I nod my head. “Okay,” I say. “I understand.”

She looks stunned and a little relieved. “I thought you would fight for me a little harder,” she says, her cheeks and her eyes reddening.

Fight for her? Is that what she wants? It's what I want, goddamn it! But I can't. Not now.

“I just want you to be happy, Emma. That's all I want. So you're leaving tomorrow?”

“Tomorrow morning.”

“What about your friends? How's Cami taking it? You guys have been best friends forever.”

“She doesn't want me to go, but people don't always get what they want,” she says in a hard voice I barely recognize.

“You're not taking the clown car, are you?”

Emma sighs. “Yes, Kyle.
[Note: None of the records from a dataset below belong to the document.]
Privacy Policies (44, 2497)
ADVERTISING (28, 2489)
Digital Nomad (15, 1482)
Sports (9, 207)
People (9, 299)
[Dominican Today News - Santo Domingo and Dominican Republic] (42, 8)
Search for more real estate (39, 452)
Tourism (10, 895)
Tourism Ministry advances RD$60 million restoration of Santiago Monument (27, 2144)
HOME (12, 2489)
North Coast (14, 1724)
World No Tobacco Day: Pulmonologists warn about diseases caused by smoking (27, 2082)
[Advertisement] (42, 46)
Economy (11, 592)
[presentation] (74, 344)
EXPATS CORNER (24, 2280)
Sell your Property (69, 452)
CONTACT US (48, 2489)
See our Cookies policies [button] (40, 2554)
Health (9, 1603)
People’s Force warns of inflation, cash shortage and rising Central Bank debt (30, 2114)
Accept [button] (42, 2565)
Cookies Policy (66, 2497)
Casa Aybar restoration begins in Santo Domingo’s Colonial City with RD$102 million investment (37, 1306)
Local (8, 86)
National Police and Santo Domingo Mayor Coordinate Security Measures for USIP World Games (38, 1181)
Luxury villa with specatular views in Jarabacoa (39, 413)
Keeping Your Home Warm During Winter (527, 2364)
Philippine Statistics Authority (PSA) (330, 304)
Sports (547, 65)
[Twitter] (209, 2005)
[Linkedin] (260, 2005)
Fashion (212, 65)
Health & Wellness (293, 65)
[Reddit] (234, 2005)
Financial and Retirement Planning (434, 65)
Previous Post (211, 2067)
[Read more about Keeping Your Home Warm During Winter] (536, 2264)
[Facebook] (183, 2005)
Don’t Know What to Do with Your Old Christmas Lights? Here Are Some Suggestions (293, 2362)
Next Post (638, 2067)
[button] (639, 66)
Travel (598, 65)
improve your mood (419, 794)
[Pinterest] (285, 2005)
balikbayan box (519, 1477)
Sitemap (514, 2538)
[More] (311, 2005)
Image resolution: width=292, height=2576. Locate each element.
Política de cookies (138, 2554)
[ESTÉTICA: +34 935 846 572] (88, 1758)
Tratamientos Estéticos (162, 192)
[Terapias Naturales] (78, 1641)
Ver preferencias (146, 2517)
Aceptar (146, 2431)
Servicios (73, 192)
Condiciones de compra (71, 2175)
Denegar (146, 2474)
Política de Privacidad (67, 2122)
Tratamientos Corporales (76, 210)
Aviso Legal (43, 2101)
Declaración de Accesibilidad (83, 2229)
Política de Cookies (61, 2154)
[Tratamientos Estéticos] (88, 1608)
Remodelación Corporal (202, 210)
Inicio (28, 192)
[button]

I'm going to drive all the way to Duluth on only one tank of gas, leaving little to no carbon footprint.”

I've been to Duluth. My mom's uncle lives up there, and we went for a visit one Thanksgiving. There was a blizzard, and we ended up stuck there for a whole week. And Emma's taking the Smart car?

“Can I come by in the morning and say good-bye?”

She hesitates. “Will you wear a shirt?” Emma's eyes try to stay focused on mine, but they fail, falling for a second to my bare torso.